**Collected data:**

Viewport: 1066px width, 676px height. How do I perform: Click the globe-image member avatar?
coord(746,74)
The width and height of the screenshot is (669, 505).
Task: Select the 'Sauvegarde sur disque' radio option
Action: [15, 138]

**Stated task:**
Rewrite these records with "member avatar" changed to "profile icon" and everything else left unchanged.

**Response:**
Viewport: 1066px width, 676px height. How do I perform: Click the globe-image profile icon?
coord(746,74)
The width and height of the screenshot is (669, 505).
Task: Select the 'Sauvegarde sur disque' radio option
Action: [15, 138]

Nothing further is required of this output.